American construction contractor (1873–1952)

Algernon Blair (August 6, 1873 – March 14, 1952) was a construction contractor in Montgomery, Alabama. He worked on many government building projects including county courthouses and U.S. post offices. He was a member of The Thirteen, a literary and philosophical society. Several of his firm's buildings are listed on the U.S. National Register of Historic Places.

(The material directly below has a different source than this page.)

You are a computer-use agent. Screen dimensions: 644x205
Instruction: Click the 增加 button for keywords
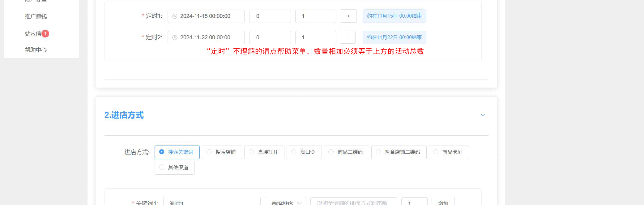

He was born in Brooklyn, New York. He corresponded with Alabama governor Benjamin Miller about a Civil Works Administration project to restore the state capitol.

United States v. Algernon Blair, Inc. was a 1973 lawsuit regarding its breach of contract with a subcontractor. The United States Court of Appeals, Fourth Circuit ruled against Algernon Blair.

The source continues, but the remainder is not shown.